De twee flankerende maatregelen hebben per saldo een klein negatief effect op de houdbaarheid van de overheidsfinanciën (afgerond 0,0%). Het effect van flexibilisering is vooral klein doordat slechts een beperkt aantal mensen (minder dan 5%) zal voldoen aan de eisen om eerder AOW op te kunnen nemen. Als eenmaal aan die eisen is voldaan, is het potentiële financiële voordeel voor de AOW-ontvanger (en dus de kosten voor de overheid) bovendien klein, omdat de maandelijkse AOW-uitkering in dat geval wordt gekort.
De overbruggingsregeling voor oudere werklozen levert nauwelijks extra kosten op ten opzichte van de eerdere CPB-berekening, omdat daarin al rekening wordt gehouden met een groter beroep op de sociale zekerheid.

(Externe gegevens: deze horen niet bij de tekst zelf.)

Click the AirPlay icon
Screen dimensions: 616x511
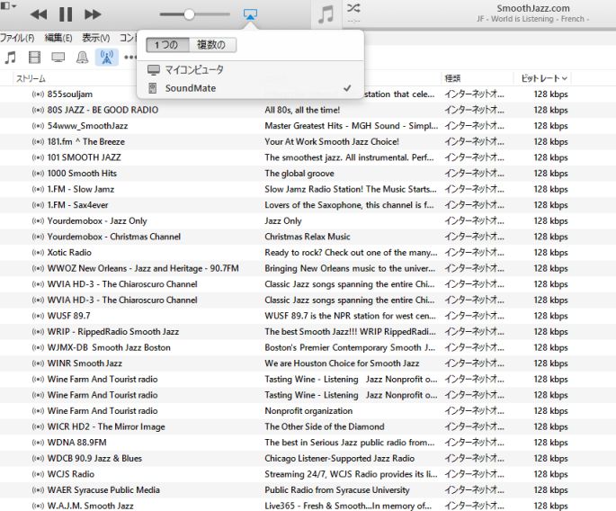point(251,14)
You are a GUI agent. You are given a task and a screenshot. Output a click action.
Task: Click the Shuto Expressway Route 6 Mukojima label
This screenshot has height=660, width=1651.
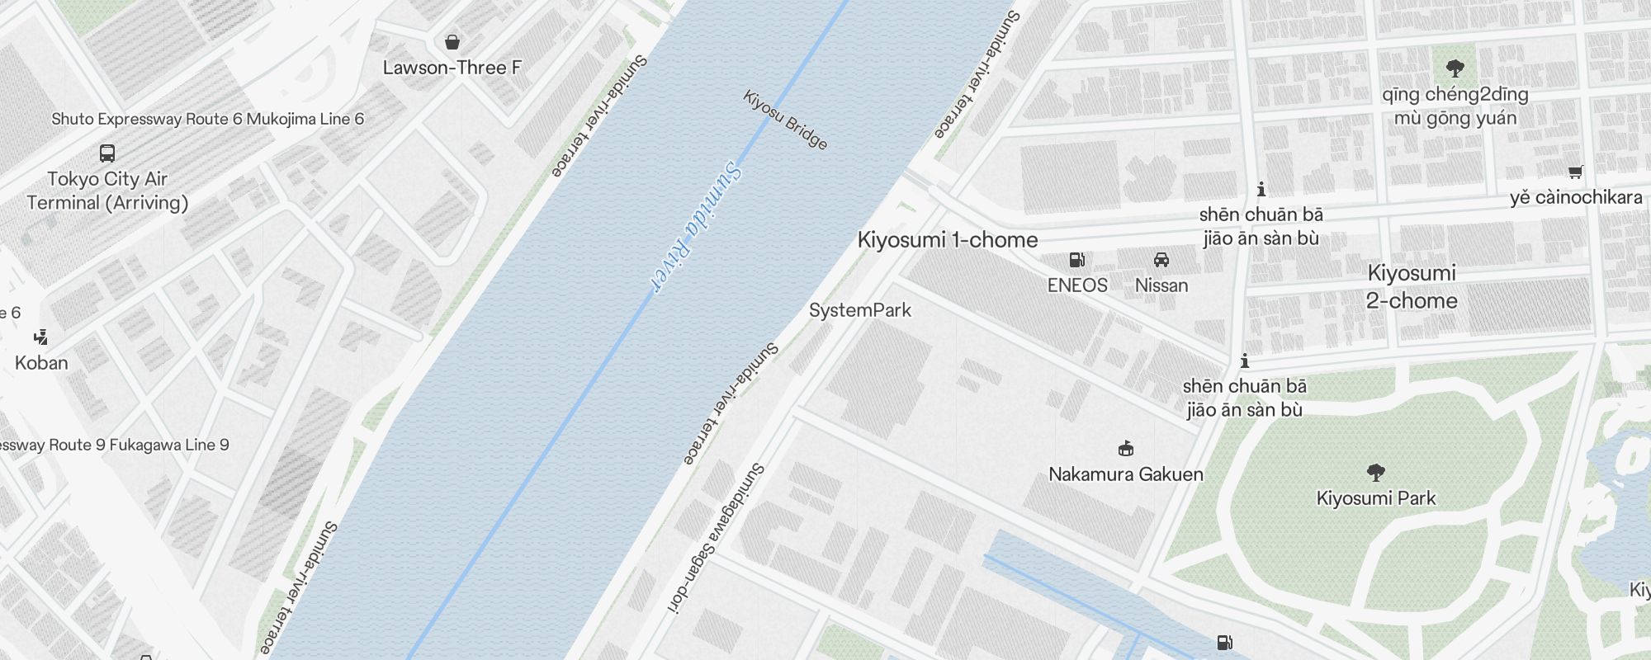[x=207, y=119]
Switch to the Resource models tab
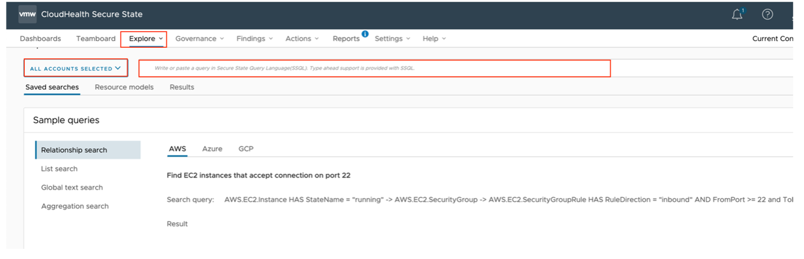 [124, 87]
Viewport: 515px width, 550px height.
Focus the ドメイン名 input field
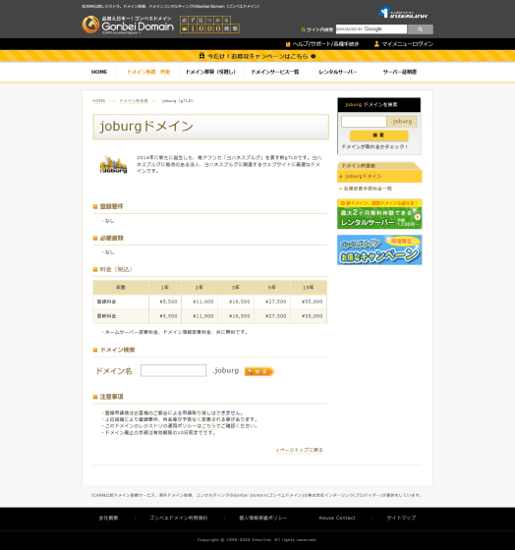pos(173,370)
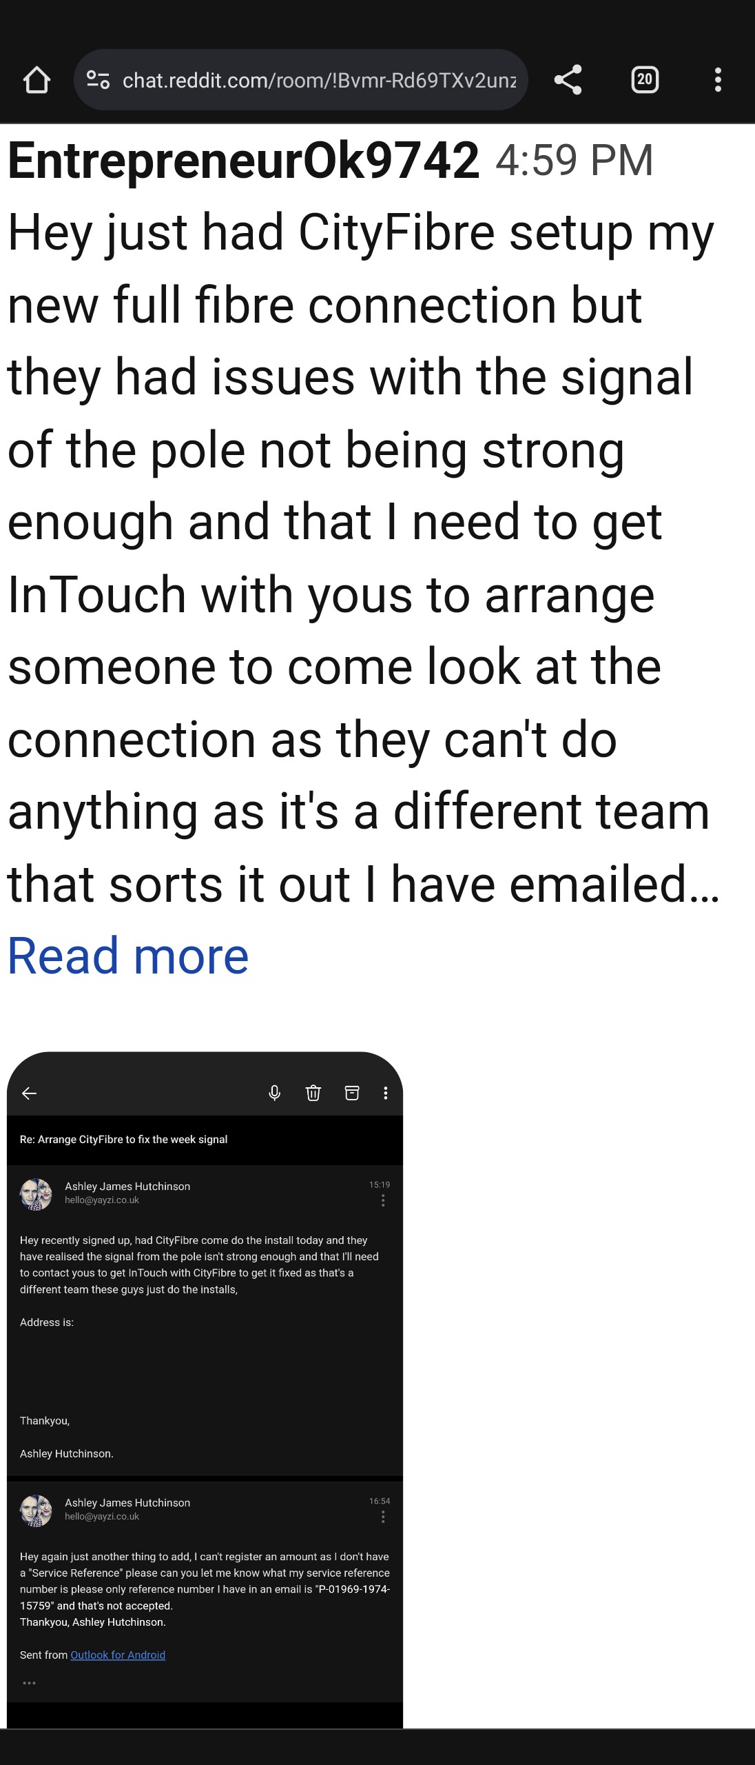Tap the archive icon in email header

coord(352,1093)
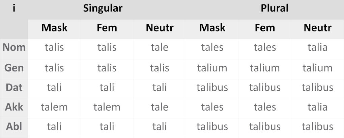Select the Nom row label

coord(14,47)
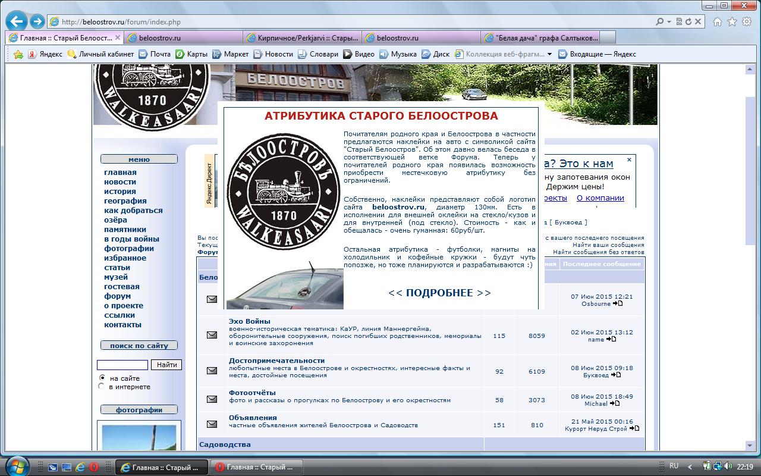
Task: Switch to the Кирпичное/Perkjarvi tab
Action: pyautogui.click(x=303, y=37)
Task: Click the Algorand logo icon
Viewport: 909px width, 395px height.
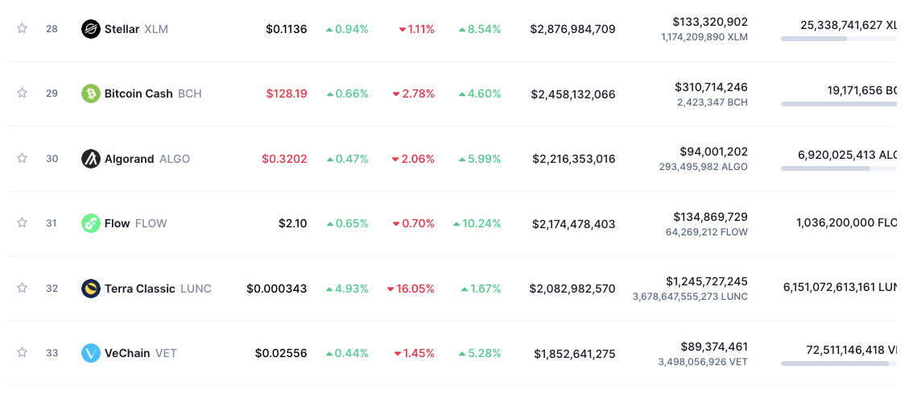Action: tap(91, 159)
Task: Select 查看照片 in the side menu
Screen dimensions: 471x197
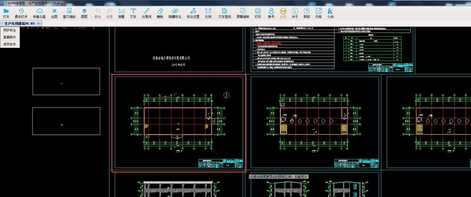Action: (x=9, y=37)
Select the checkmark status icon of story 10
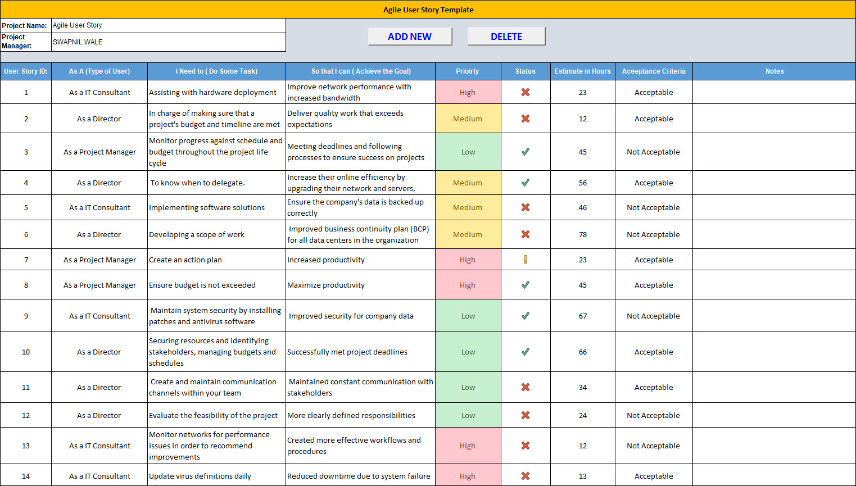The width and height of the screenshot is (856, 486). click(x=525, y=351)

Beide regelingen zorgen er, samen met de introductie van een nieuwe arbeidskorting, wel voor dat de categorie ´65-67´ anders wordt behandeld dan de jongere leeftijdscategorieën, wat het normeffect van het verhogen van de AOW-leeftijd (´werken tot je 67e´) verkleint. Dit is nadelig voor de participatie.
Effecten ´duurzaam inzetbaarheidsbeleid´ ongewis
De derde flankerende maatregel, het ´duurzaam inzetbaarheidsbeleid´, is vooralsnog onvoldoende uitgewerkt om mee te kunnen nemen in de berekening. Het gevolg van deze maatregel voor de houdbaarheidswinst is onder meer afhankelijk van de uiteindelijke afbakening van het begrip ´zwaar beroep´. Wanneer een ruime definitie van het begrip wordt gekozen en bovendien veel gebruik zal worden gemaakt van de zwareberoepenfaciliteit met bijbehorende belastingvoordelen, dan kan de totale houdbaarheidswinst lager uitvallen dan 0,7%.
Eerdere publicaties
De berekening van (i) het houdbaarheidseffect zonder in te gaan op de drie flankerende maatregelen en (ii) de inkomenseffecten werden eerder al gepubliceerd. Lees hier het bijbehorende persbericht.
Lees ook het bijbehorende persbericht.
Op dat moment waren de flankerende maatregelen, te weten de flexibilisering van de AOW-leeftijd, de overbruggingsregeling voor oudere werklozen en het 'duurzaam inzetbaarheidsbeleid' (de zwareberoepenregeling) nog niet uitgewerkt.
Ondertussen zijn deze maatregelen grotendeels ingevuld, en daarom wordt in deze notitie de eerdere analyse uitgebreid en geactualiseerd.